§ **WORK INSTRUCTION**
Exactly as written, write out the lines below from the first to the one containing "This screenshot has width=600, height=438.", inclusive. Pictures do not belong in the copy.
-*-*-
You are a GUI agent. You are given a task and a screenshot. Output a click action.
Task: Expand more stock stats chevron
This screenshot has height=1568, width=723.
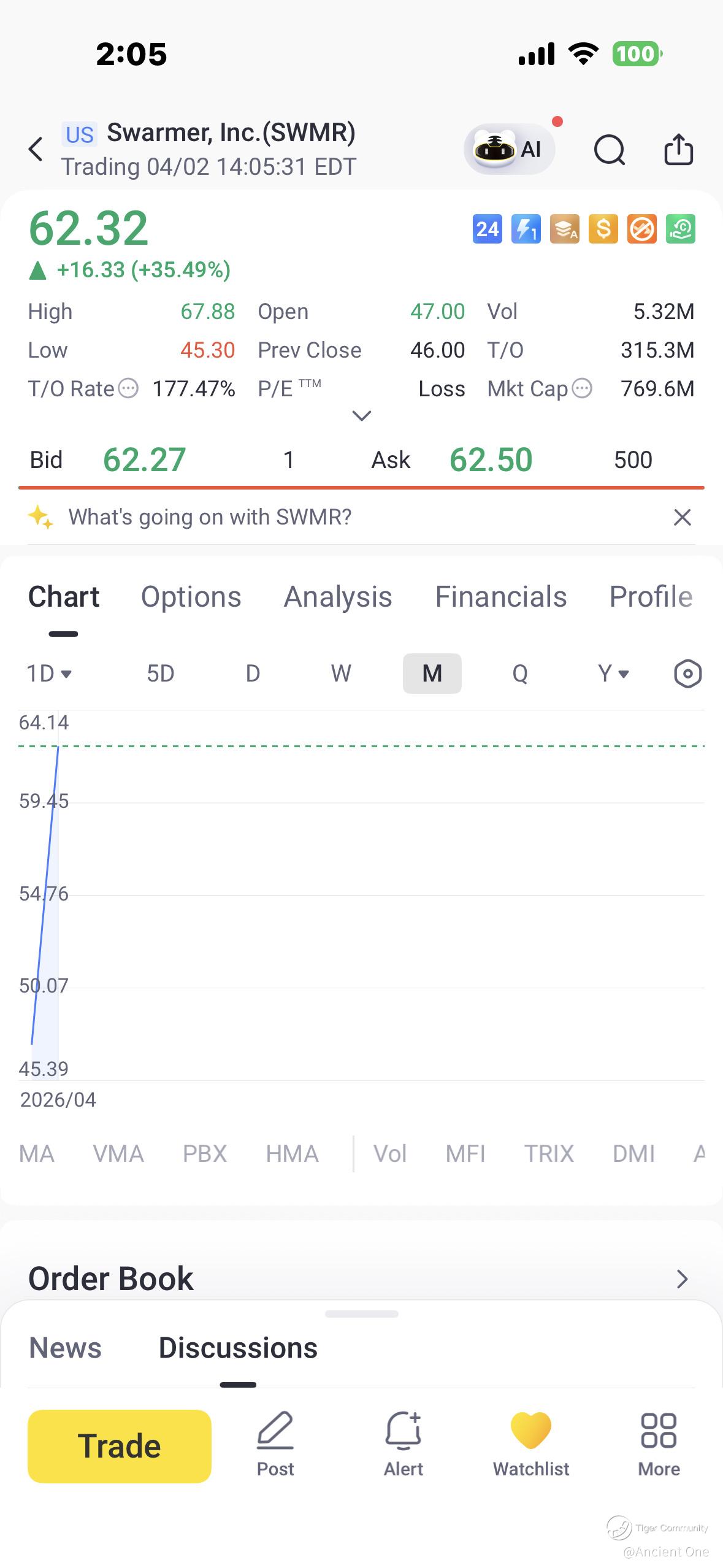(362, 416)
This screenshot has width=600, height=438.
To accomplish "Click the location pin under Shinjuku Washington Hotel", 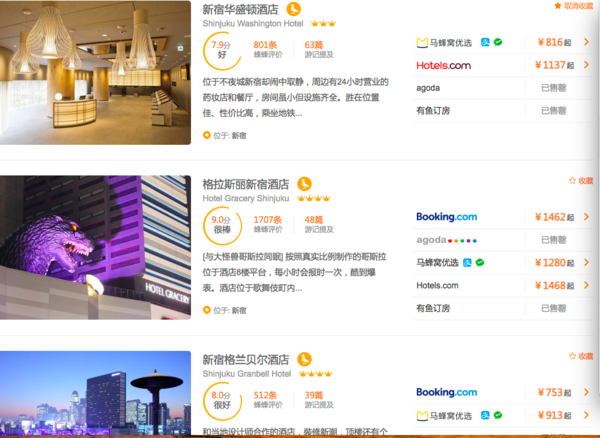I will [x=207, y=135].
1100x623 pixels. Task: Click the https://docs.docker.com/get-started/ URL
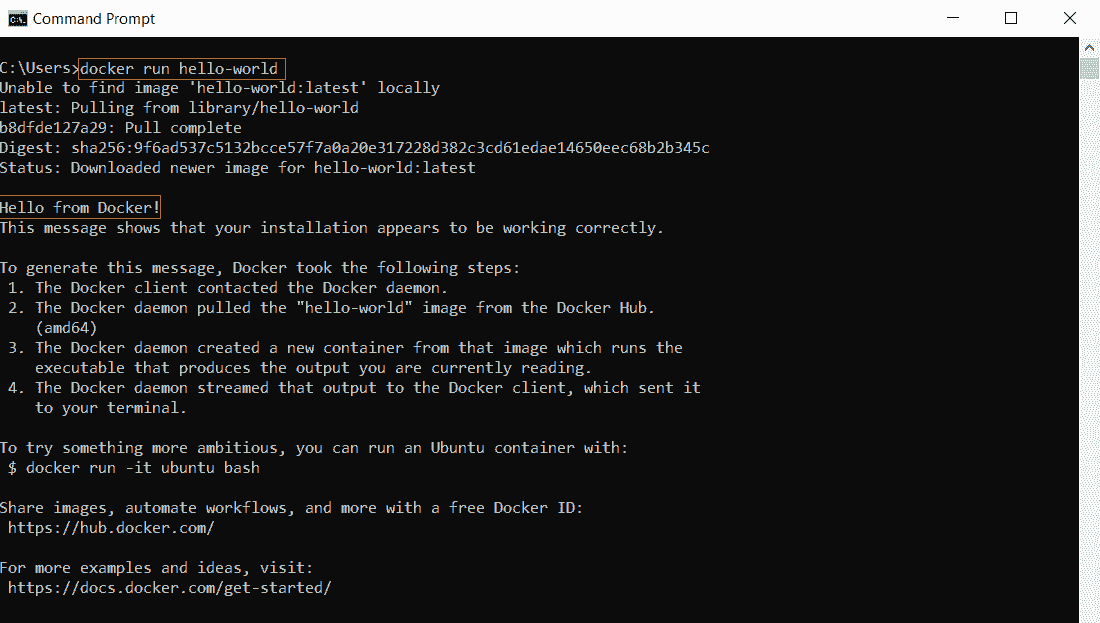click(x=169, y=588)
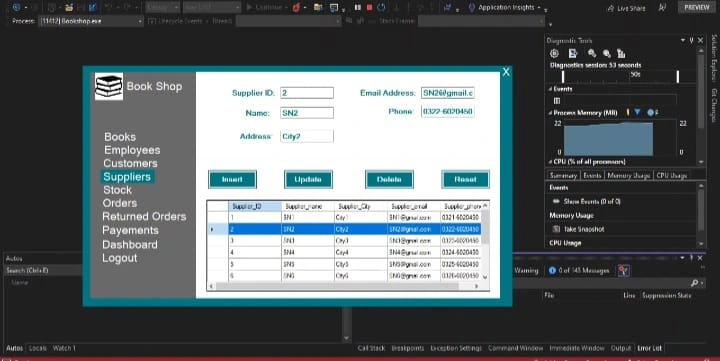Click Live Share icon
The image size is (720, 361).
[x=610, y=8]
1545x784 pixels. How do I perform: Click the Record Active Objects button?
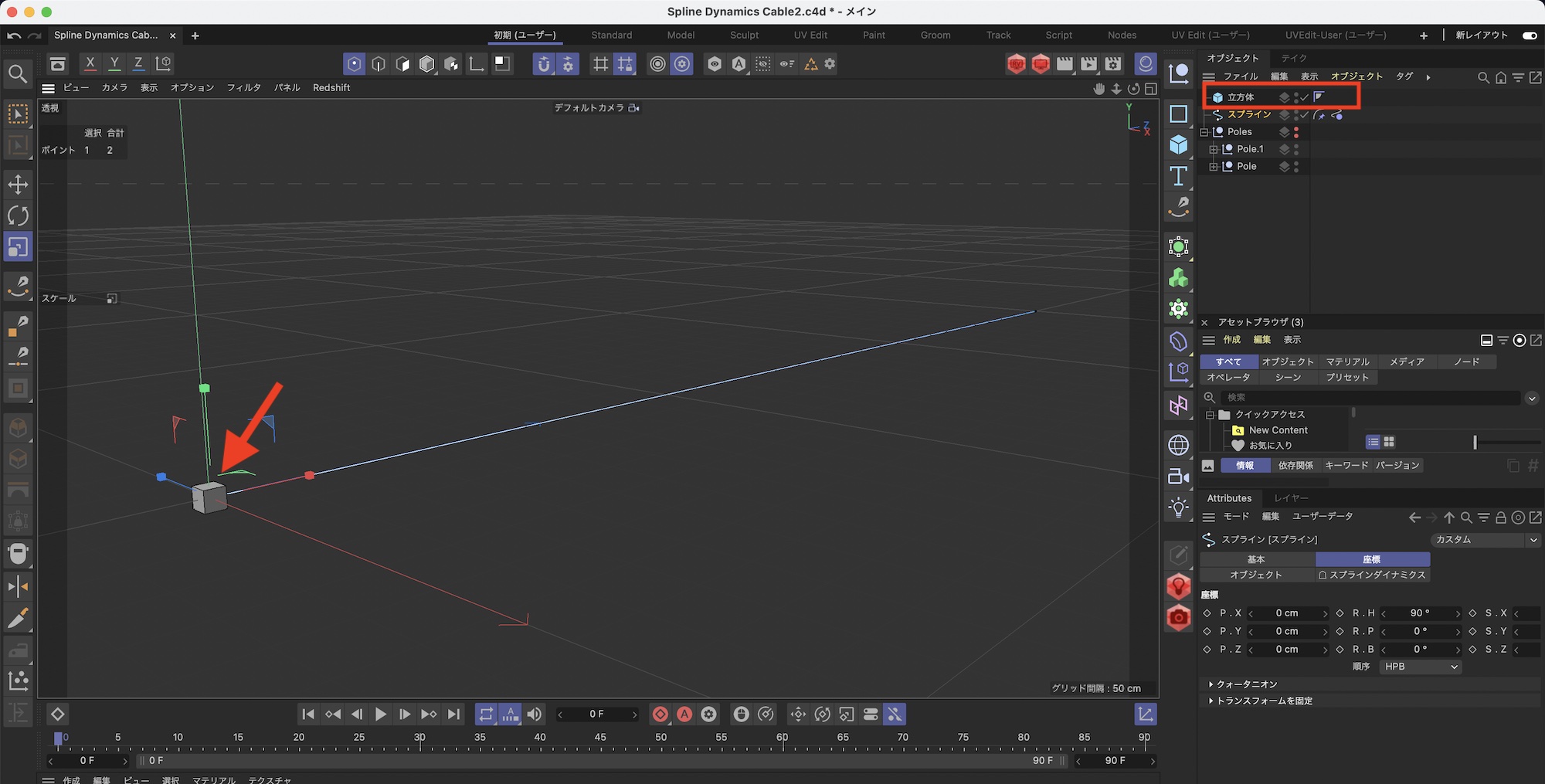[x=660, y=714]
-*-*-
§ **OUTPUT OF THE EXERCISE**
You are a GUI agent. You are given a task and a screenshot. Output a click action.
Task: Expand more stock stats chevron
This screenshot has height=1568, width=723.
(362, 416)
This screenshot has width=600, height=438.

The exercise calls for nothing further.